_Instructions to follow_: Print the line containing "1179x807 pixels." and every line after it exactly as written, through the end of the records.

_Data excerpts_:
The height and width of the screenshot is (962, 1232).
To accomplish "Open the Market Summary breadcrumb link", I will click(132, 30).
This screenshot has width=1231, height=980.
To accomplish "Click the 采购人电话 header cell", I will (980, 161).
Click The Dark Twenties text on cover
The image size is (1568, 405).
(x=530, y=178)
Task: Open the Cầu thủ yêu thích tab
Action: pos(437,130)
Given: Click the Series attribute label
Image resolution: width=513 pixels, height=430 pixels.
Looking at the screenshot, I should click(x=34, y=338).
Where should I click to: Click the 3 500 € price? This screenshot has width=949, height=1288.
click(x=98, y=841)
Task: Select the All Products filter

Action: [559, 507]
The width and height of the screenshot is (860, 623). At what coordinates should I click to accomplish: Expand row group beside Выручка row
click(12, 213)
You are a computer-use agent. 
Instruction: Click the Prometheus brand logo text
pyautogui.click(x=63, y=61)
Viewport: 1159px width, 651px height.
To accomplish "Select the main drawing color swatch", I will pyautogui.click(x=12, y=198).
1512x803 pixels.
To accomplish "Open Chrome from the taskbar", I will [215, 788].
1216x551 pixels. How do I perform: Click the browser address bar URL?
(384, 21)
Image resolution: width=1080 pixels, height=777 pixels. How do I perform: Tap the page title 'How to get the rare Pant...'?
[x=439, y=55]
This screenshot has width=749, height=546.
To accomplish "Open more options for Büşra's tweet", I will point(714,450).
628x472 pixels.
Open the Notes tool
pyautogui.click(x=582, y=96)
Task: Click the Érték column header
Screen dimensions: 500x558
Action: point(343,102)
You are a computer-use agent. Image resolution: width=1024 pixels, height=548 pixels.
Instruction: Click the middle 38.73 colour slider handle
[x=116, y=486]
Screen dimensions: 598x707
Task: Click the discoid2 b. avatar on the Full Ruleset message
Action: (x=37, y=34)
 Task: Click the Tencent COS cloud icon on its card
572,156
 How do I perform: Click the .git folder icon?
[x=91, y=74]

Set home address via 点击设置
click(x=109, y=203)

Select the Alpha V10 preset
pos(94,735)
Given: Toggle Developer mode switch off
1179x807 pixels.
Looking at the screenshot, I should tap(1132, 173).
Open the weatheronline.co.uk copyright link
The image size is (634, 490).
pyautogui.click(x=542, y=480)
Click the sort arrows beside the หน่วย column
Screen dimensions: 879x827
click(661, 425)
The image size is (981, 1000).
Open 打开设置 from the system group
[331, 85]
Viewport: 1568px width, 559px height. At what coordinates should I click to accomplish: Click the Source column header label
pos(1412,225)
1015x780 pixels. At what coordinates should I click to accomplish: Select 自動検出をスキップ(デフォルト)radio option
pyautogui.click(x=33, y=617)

_Response to this exercise_:
1179x807 pixels.
Looking at the screenshot, I should tap(1132, 173).
Open the weatheronline.co.uk copyright link
The image size is (634, 490).
pyautogui.click(x=542, y=480)
Click the sort arrows beside the หน่วย column
Screen dimensions: 879x827
click(661, 425)
The image size is (981, 1000).
Open 打开设置 from the system group
[331, 85]
Viewport: 1568px width, 559px height. At what coordinates should I click to accomplish: Click the Source column header label
pos(1412,225)
1015x780 pixels. At what coordinates should I click to accomplish: Select 自動検出をスキップ(デフォルト)radio option
pyautogui.click(x=33, y=617)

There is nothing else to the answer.